The primary data collector was a PhD student with 10 years of teaching experience. She implemented the intervention and conducted the assessments for all of the participants. In addition to formal assessment training as part of her teacher preparation program, the primary data collector had been administering AIMSweb and OAAs for several years. A second data collector, who was also a PhD student and an experienced teacher (9 years), collected interobserver agreement (IOA) data and procedural reliability data.
Definition and Measurement of Dependent Variables
Two dependent variables were examined in this study: (a) scores on OAA reading passage comprehension assessments and (b) scores on AIMSweb Maze passages. These assessments were administered in an alternating sequence on each session (i.e., Session 1, Maze first, OAA second; Session 2, OAA first, Maze second, etc.).
OAA passage comprehension assessment
OAA reading passages were either narrative or expository. Each passage was accompanied by a series of questions worth different numbers of points for a total of 13. Five of the questions were multiple choice (worth 1 point), two of the questions required a two-part answer (worth 2 points), and one question required a four-part answer (worth 4 points). For example, “Who was the main character and what did he do?” is a two-part question, and “What four important events happened in the story” is a four-part question. The fifth graders were given fourth-grade reading passages because that is the level on which they would be assessed for high-stakes testing. Questions were first selected from the questions published with each OAA passage. Then additional questions were supplemented by the primary data collector so that each assessment was consistently formatted with five 1-point questions, two 2-point questions, and one 4-point question. Answers were scored using the OAA passage keys and experimenter-created keys.
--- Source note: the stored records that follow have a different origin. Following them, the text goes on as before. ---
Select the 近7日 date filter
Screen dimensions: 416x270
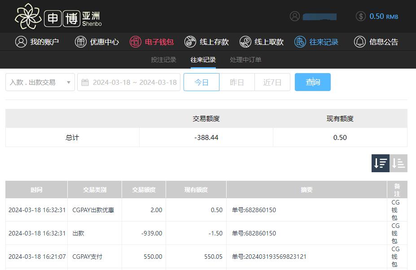pos(272,82)
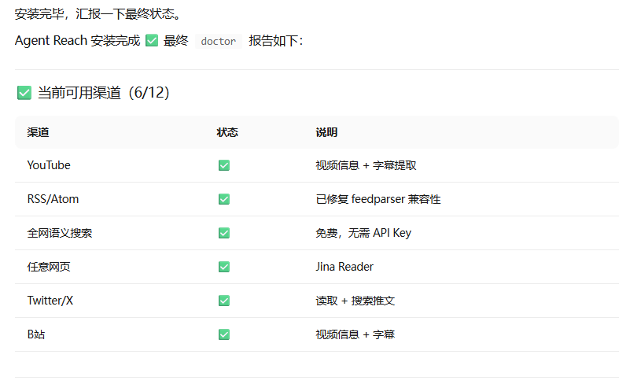Click the 已修复 feedparser 兼容性 description

click(378, 199)
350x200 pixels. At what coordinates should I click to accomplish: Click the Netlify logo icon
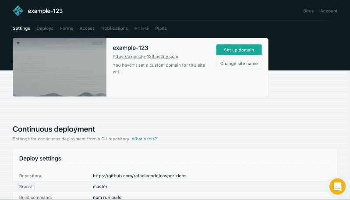pyautogui.click(x=18, y=11)
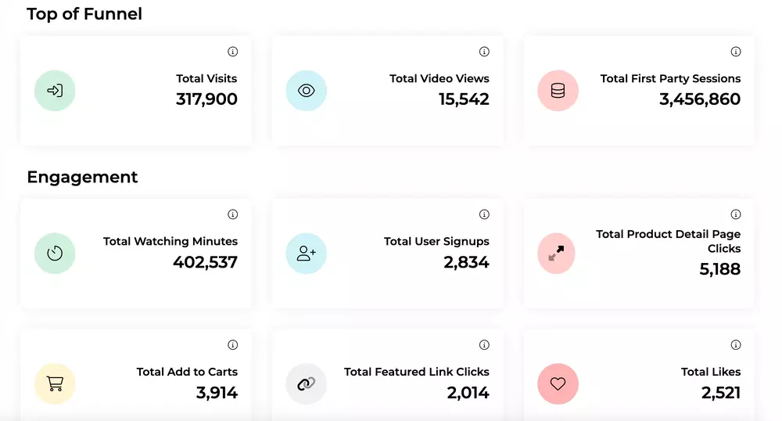The image size is (782, 421).
Task: Click info icon on Total Featured Link Clicks
Action: 484,345
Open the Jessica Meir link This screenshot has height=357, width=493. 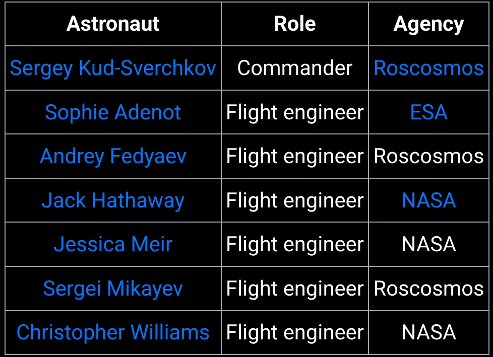tap(113, 244)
The OAA is a high-stakes standardized test that is positively correlated with the Developmental Reading Assessment, and AIMSweb curriculum-based measures.The experimenters decided to use OAA passages because of their utility for preparing students for the annual statewide, high-stakes test. In addition, the OAA passages questions were parallel to the four question types taught in Headsprout Comprehension (i.e., finding facts, main idea, vocabulary, inferences). The OAA passages used in this study were accessed from the Ohio Department of Education Released Test Materials. Selected passages were two to three pages in length with Flesch Kincaid readability grade levels of 2.4 to 4.1 (M = 3.01). The mean number of words per passage was 493 (range = 340–699).
AIMSweb Maze
The second dependent variable was the number of correct answers on AIMSweb Maze probes. AIMSweb Maze is a standardized, norm-referenced curriculum-based measurement (CBM) of reading comprehension. AIMSweb Maze passages consist of both narrative and expository text. The participants were presented with a Maze passage in which every seventh word was deleted and replaced by parentheses containing three answer choices. The participants were timed for 3 min as they read the passage silently and circled each contextually correct word choice. At the end of the 3 min, the primary data collector counted and recorded the number of correct responses using the standardized administration and scoring procedures delineated in the AIMSweb Maze Manual (Shinn & Shinn, 2002). Performance on Maze passages has been demonstrated to be a sensitive measure and predictor of student growth over time in global reading proficiency (Shin, Deno, & Espin, 2000).
Independent Variable
The independent variable was completing lessons from the Headsprout Comprehension computer program. Headsprout Comprehension consists of 50 lessons containing both narrative and expository text for students in third through fifth grade. The program provides for individualized, sequential instruction and requires mastery of each lesson before progressing to the next lesson. Each lesson focuses on learning how to answer one of the four types of common questions in reading comprehension: (a) finding facts, (b) making inferences, (c) finding the main idea, and (d) understanding vocabulary. The program also includes a motivational component that allows participants to earn virtual coins to spend on brief videos and games.
Experimental Design
A multiple baseline across participants design was used to examine the effects of Headsprout Comprehension. In a multiple baseline design, each participant begins the intervention in a staggered format after baseline data are stable. A functional relation is demonstrated if behavior change occurs only when the intervention is implemented for each participant. The two experimental conditions were baseline and intervention. For each group of three participants, the intervention was implemented with one participant at a time. Once a participant achieved an increased OAA score of 25% over his or her baseline mean, the next participant with stable baseline data began the intervention.
Procedures
Baseline
During each baseline session, the participants engaged in their typical reading instruction and then the primary data collector administered the AIMSweb Maze and OAA assessments at the end of the period. Typical reading instruction consisted of introducing a reading passage, presenting vocabulary and spelling activities, and providing opportunities such as whole group reading, partner reading, and independent reading. The reading passages used for typical instruction came from Houghton Mifflin Reading Collections basal curriculum and Houghton Mifflin Leveled Readers for third and fourth grade. When students completed their assignments, they engaged in self-selected activities that included computer games, writing center, drawing, and completing assignments from other classes.
Intervention
During intervention, the participants completed one Headsprout lesson each session, followed by completing the OAA and AIMSweb Maze assessments. Intervention sessions with Headsprout Comprehension were conducted during independent work time in the resource room on Mondays and Wednesdays and in the computer lab during study hall on Tuesdays and Thursdays. In addition to completing Headsprout lessons, the participants continued to receive the same typical reading instruction that occurred during baseline.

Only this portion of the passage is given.